**What is being asked**
In the data below, find the line containing "Contact Us (1256, 1009)", then set down that line and every later line up to and including the line containing "Noodles (754, 226)", exactly.

----- Provided data

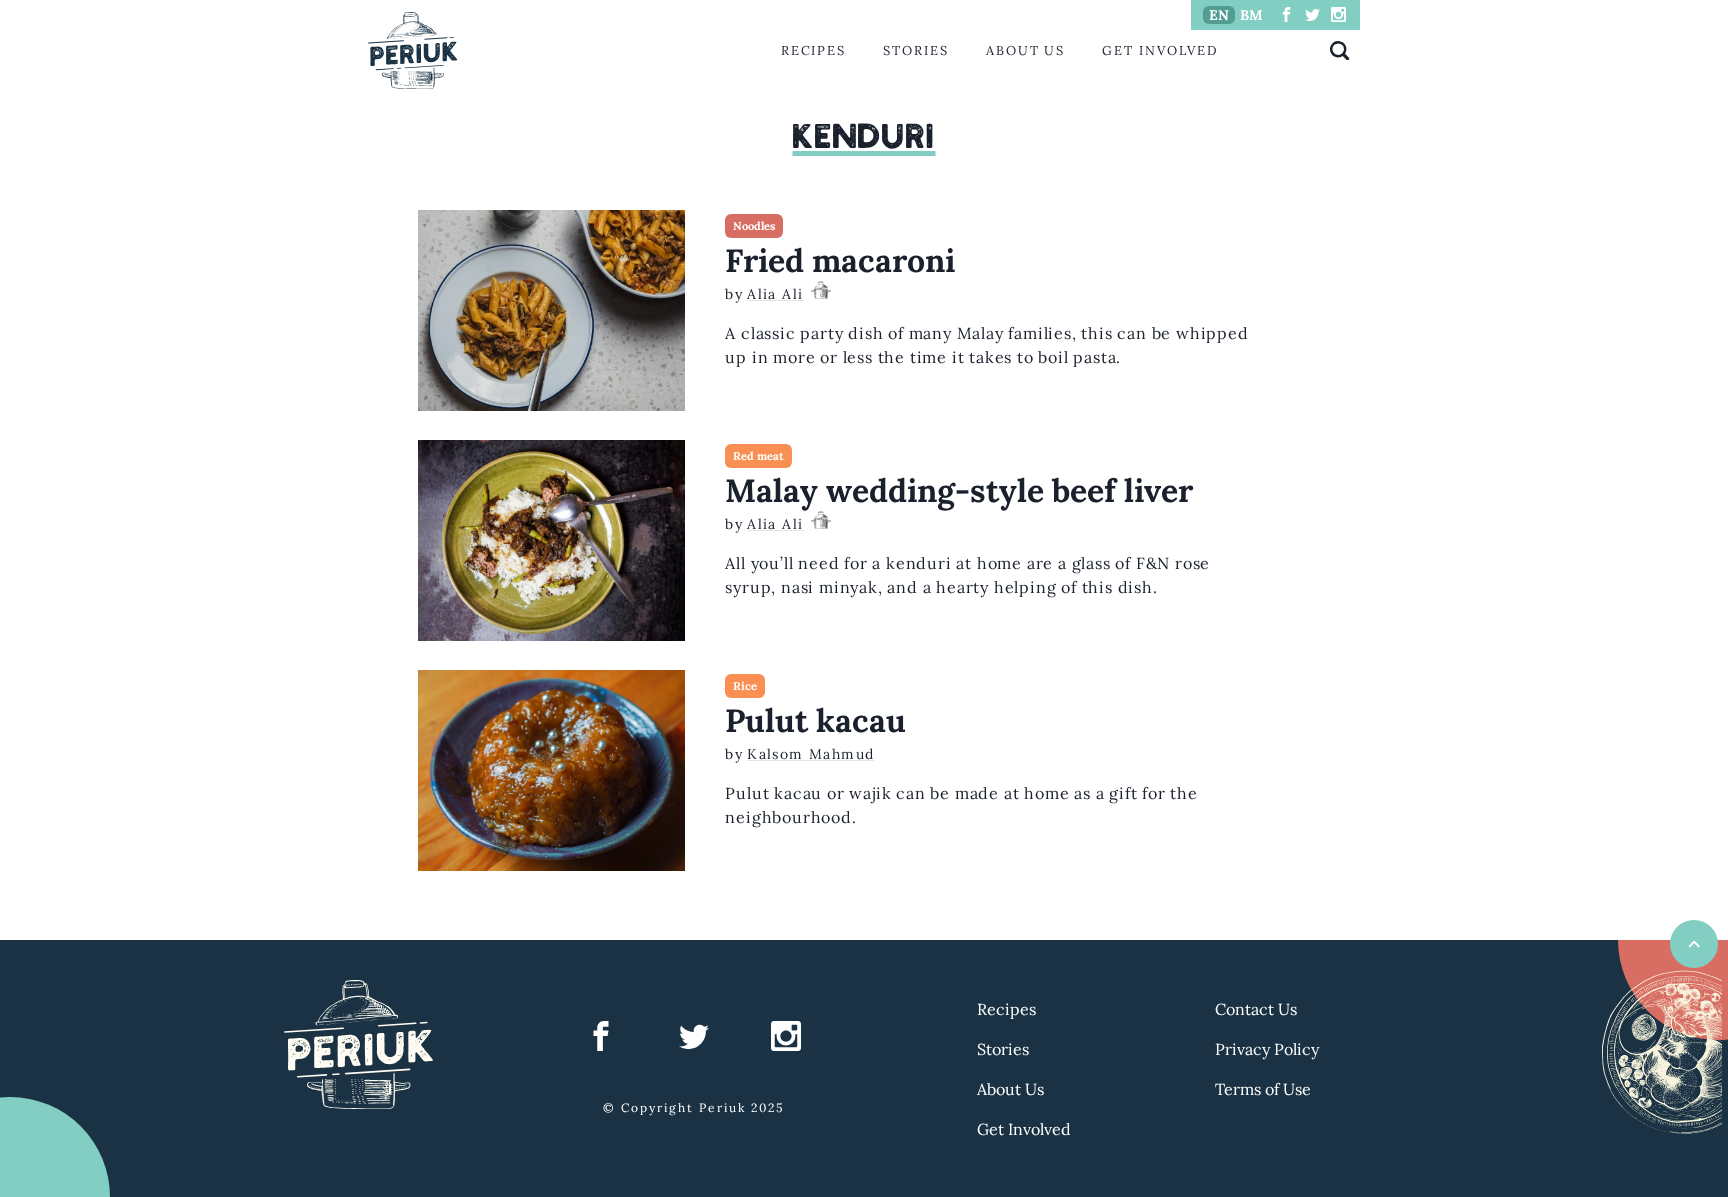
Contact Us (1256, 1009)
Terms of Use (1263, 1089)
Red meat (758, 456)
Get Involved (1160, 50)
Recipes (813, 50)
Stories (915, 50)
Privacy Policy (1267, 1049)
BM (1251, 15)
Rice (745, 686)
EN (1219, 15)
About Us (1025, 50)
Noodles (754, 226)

----------
----- Provided data

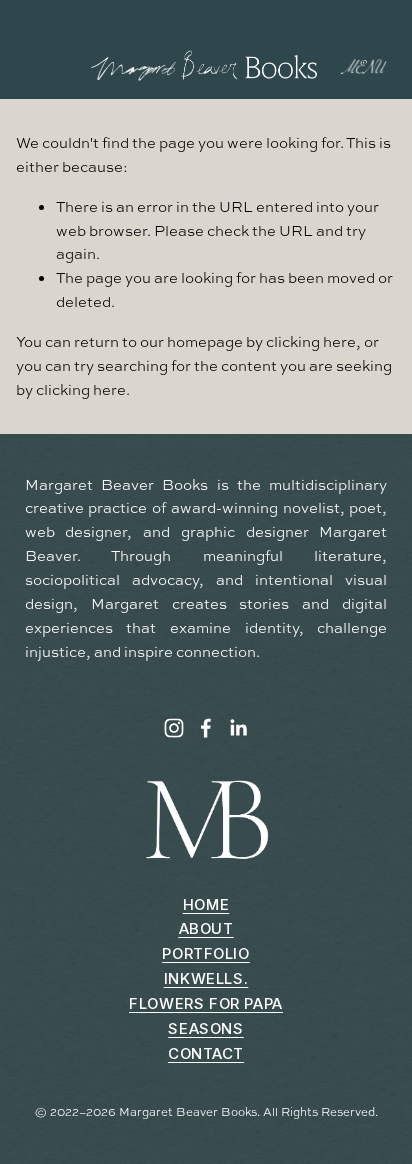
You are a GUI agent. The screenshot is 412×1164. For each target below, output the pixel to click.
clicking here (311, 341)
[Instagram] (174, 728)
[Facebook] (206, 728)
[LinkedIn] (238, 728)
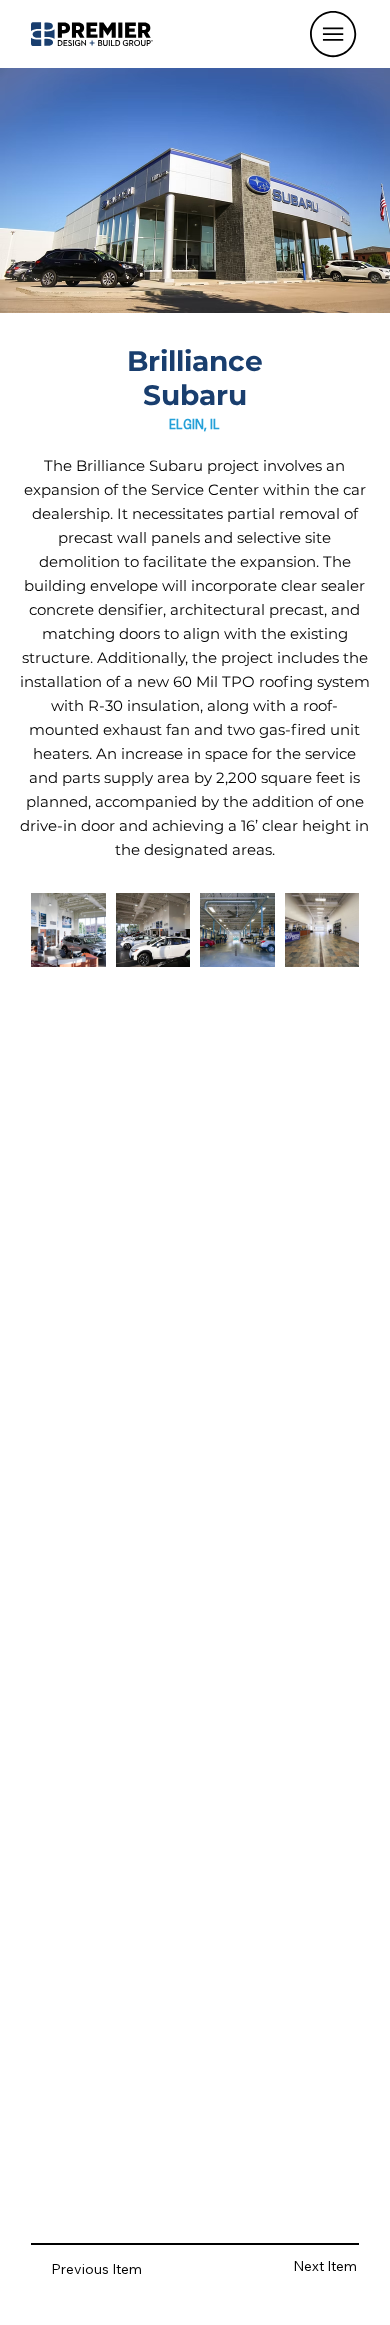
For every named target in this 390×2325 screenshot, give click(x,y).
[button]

----------

**Written solution**
Contact Us (1256, 1009)
Terms of Use (1263, 1089)
Red meat (758, 456)
Get Involved (1160, 50)
Recipes (813, 50)
Stories (915, 50)
Privacy Policy (1267, 1049)
BM (1251, 15)
Rice (745, 686)
EN (1219, 15)
About Us (1025, 50)
Noodles (754, 226)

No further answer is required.